Exercise goal => Repeat every entry exactly as it stands. Omit the images.
━━━━━━━━━━━━━━━━━━━━
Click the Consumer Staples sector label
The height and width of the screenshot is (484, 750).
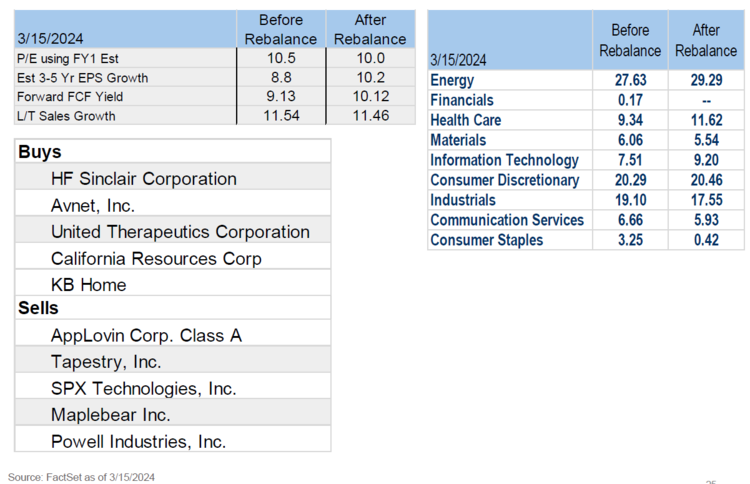(487, 240)
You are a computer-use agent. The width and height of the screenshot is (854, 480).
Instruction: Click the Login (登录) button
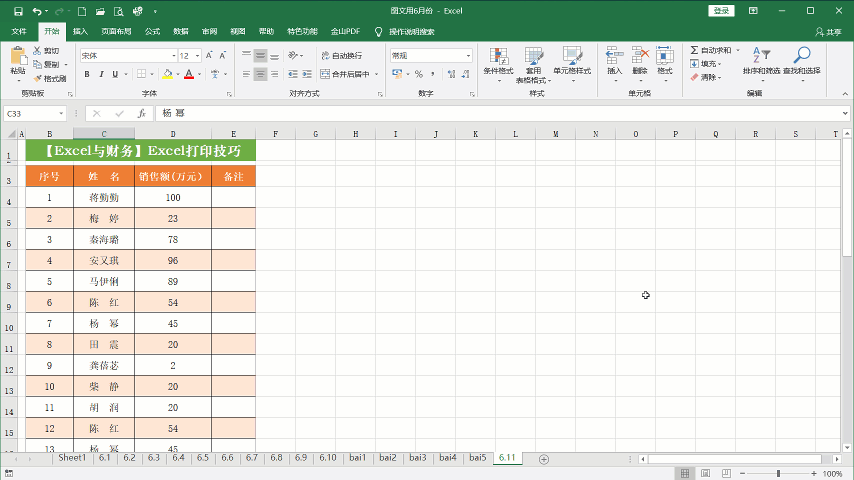click(x=722, y=11)
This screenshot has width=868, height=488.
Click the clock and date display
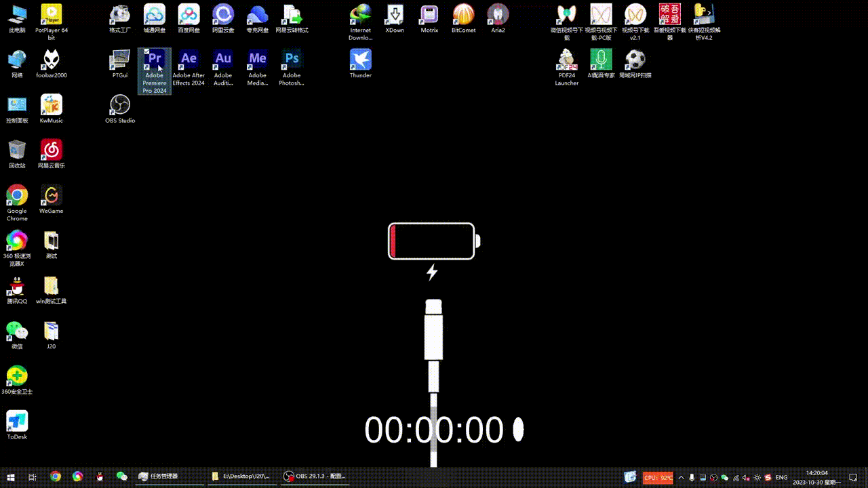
━━━━━━━━━━━━━━━━━━━━
Reply to the exercise =>
Click the Consumer Staples sector label
The height and width of the screenshot is (484, 750).
(487, 240)
You are a computer-use agent. The width and height of the screenshot is (854, 480).
Instruction: Click the Login (登录) button
click(x=722, y=11)
This screenshot has width=868, height=488.
Click the clock and date display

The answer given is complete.